EXERCISE AIM: Starting at the line that contains "Given: Decrease decimal places", write out each line through the end of the data below, exactly as it stands. Skip any pictures.

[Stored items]
—————

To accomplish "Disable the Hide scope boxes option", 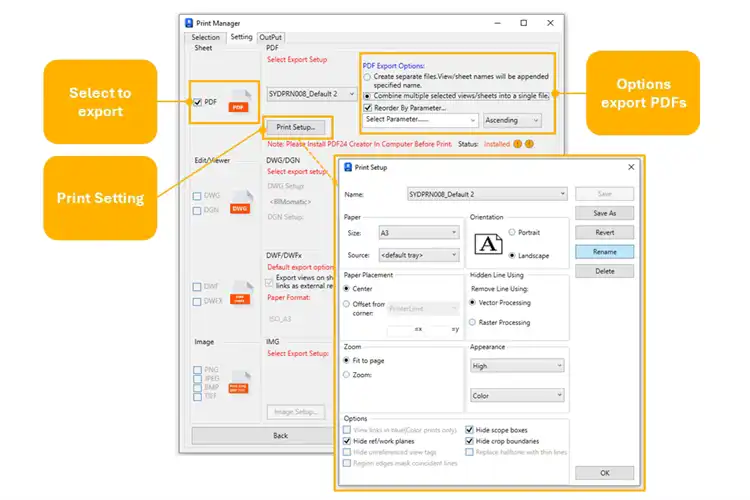I will (x=468, y=430).
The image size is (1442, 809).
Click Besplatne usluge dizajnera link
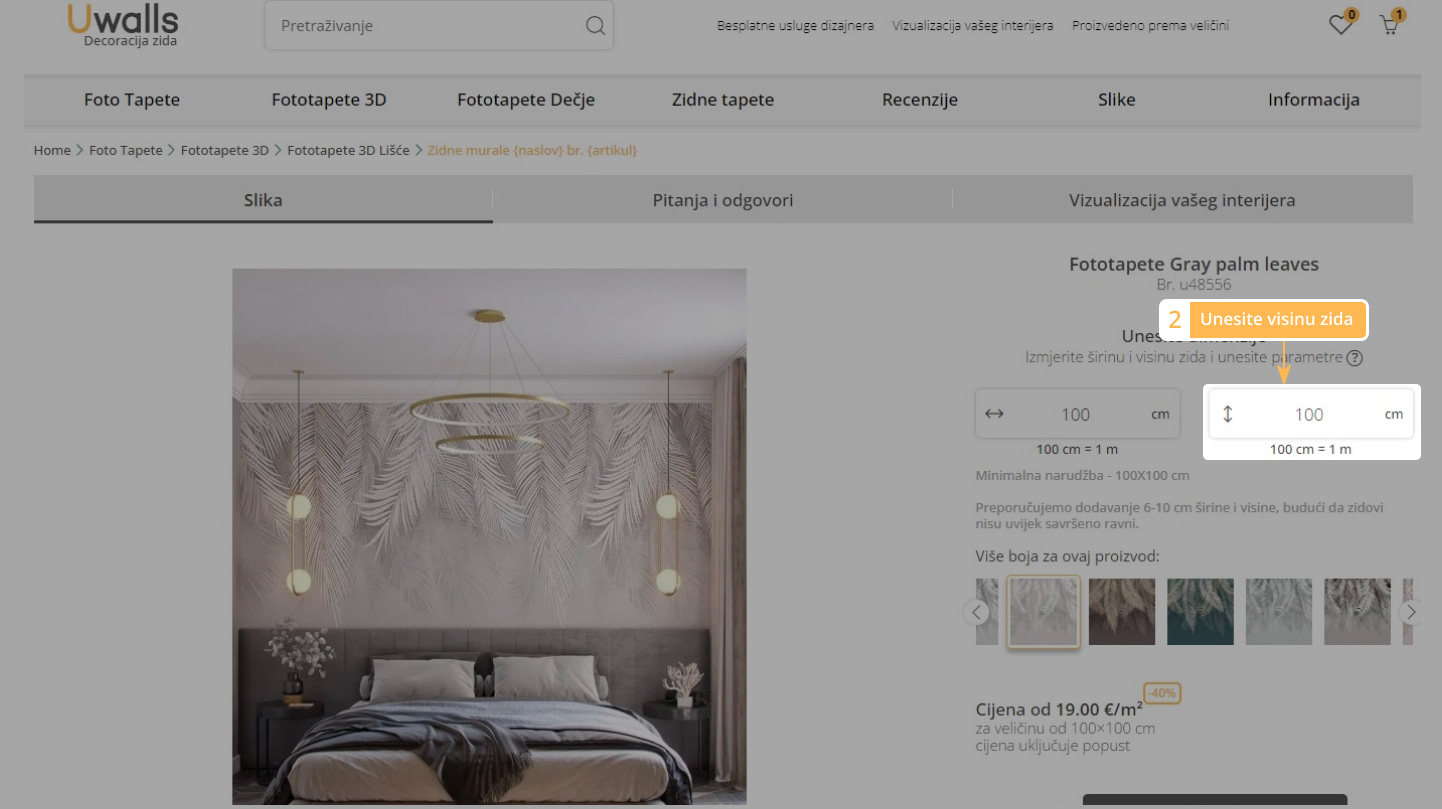click(795, 26)
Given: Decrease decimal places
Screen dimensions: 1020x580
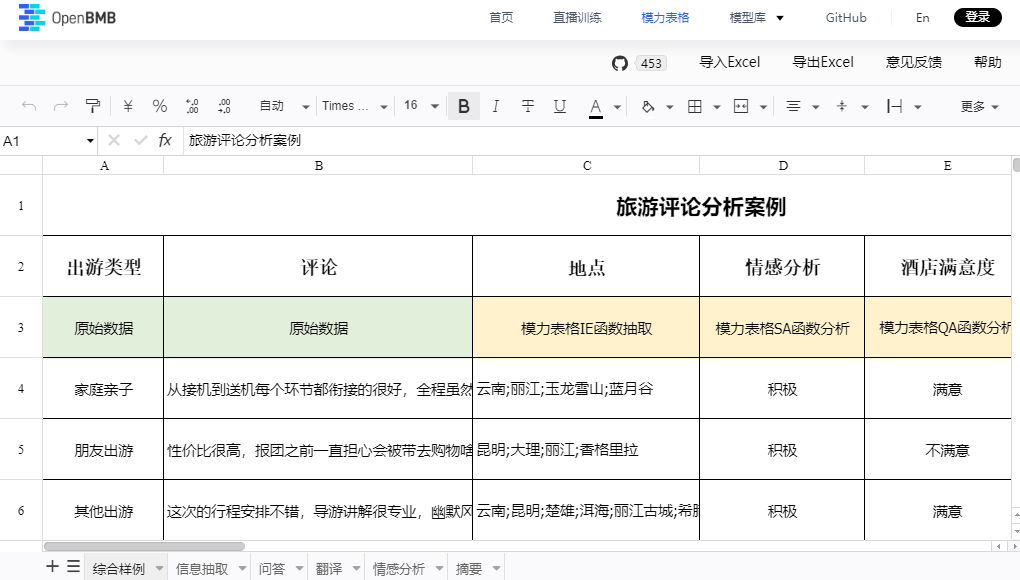Looking at the screenshot, I should point(224,106).
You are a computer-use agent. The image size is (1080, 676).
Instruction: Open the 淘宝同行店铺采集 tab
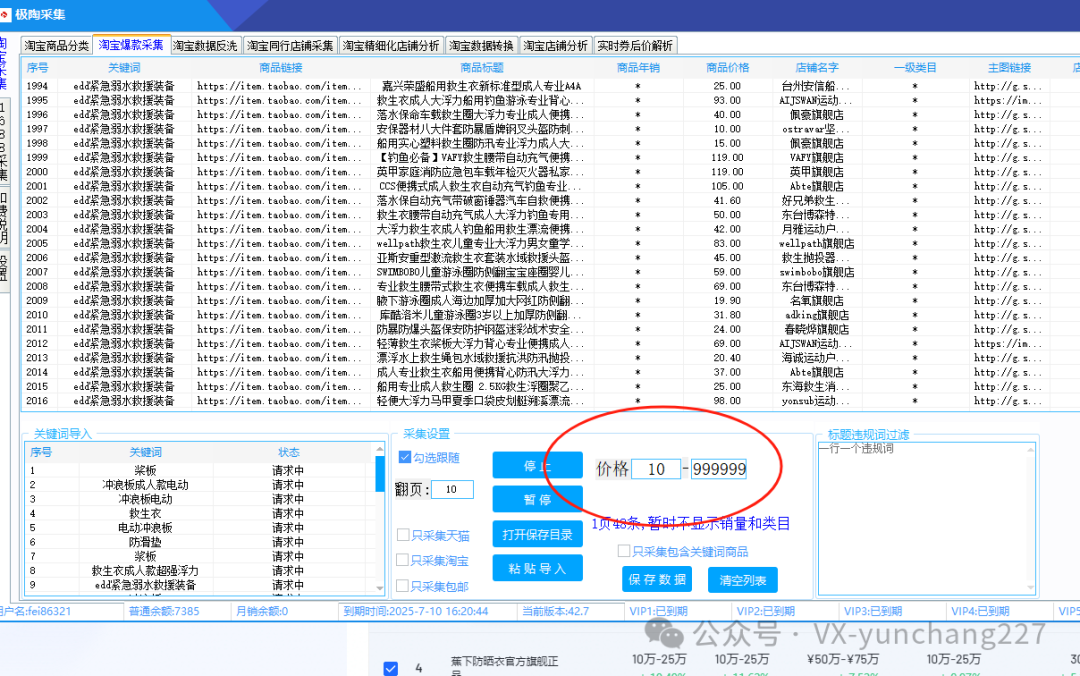(290, 44)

—————

ANSWER TO THIS PROBLEM:
Given: Decrease decimal places
Screen dimensions: 1020x580
Looking at the screenshot, I should point(224,106).
You are a computer-use agent. The image size is (1080, 676).
Instruction: Open the 淘宝同行店铺采集 tab
(290, 44)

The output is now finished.